An A320 burns about a half pound of fuel per second when taxiing. [1] So it seems plausible that the amount of weight you save on fuel could go a significant part of the way toward offsetting the weight penalty from carrying the extra motors.

I suppose if you're pushing the envelope precisely, and push back overweight, count on the taxi burn to get you down to max take-off weight, and plan to land with the legal minimum fuel reserve, then yeah, you'd still pay the full weight penalty. But I'm guessing that most airlines, as a policy, anticipate a range of possible taxi times in calculating their weight and fuel budgets, so significant weight savings should be realized.

[1] http://www.mit.edu/~hamsa/pubs/KhadilkarBalakrishnanGNC2011....
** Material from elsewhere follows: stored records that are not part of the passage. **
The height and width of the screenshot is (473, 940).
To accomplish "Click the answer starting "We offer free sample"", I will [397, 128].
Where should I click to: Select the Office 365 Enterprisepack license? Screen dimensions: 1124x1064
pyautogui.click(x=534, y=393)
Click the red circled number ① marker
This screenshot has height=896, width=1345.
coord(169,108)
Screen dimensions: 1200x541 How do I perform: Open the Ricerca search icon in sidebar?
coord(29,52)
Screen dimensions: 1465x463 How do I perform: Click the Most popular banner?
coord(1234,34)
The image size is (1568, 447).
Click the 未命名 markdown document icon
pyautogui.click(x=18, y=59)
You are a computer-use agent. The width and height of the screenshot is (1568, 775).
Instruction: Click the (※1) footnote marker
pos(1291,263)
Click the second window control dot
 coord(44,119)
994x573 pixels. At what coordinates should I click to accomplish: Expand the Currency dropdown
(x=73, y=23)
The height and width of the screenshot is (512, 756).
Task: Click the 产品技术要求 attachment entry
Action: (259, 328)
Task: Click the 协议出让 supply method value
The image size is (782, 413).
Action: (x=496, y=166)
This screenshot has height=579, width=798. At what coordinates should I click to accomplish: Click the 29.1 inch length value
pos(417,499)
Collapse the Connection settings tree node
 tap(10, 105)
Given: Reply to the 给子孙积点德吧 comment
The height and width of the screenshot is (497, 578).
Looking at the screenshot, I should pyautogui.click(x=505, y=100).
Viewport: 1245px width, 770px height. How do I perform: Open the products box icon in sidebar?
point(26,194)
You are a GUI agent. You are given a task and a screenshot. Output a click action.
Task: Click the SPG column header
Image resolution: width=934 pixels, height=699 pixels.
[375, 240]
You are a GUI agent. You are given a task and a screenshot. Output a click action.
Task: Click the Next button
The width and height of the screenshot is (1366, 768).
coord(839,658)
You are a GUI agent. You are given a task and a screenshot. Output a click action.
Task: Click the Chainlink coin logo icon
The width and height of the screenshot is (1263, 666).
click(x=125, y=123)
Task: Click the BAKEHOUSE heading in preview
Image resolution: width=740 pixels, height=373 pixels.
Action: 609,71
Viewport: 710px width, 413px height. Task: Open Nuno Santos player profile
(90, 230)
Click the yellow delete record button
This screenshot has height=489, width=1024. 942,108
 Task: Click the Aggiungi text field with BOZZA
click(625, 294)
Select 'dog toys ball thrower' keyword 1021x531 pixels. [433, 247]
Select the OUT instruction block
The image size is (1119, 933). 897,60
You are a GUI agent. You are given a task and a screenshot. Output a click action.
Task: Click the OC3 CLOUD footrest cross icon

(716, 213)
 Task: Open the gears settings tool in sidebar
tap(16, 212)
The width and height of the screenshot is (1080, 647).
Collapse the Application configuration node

Guessing that an A320 carries about 150 passengers, losing 3-4 of them would still make this worth it, and if they weren't flying 100% full in the first place the lost seats don't cost them anything. It's a neat idea, seems like a relatively safe mod and a way to catch some low hanging fruit.

smoyer, thanks for catching the weight. Seems like I have gotten a little too "efficient" with my reading.


Just carry a bit less cargo. I don't think passenger airplanes are typically limited by weight, but rather volume, when it comes to the number of passengers.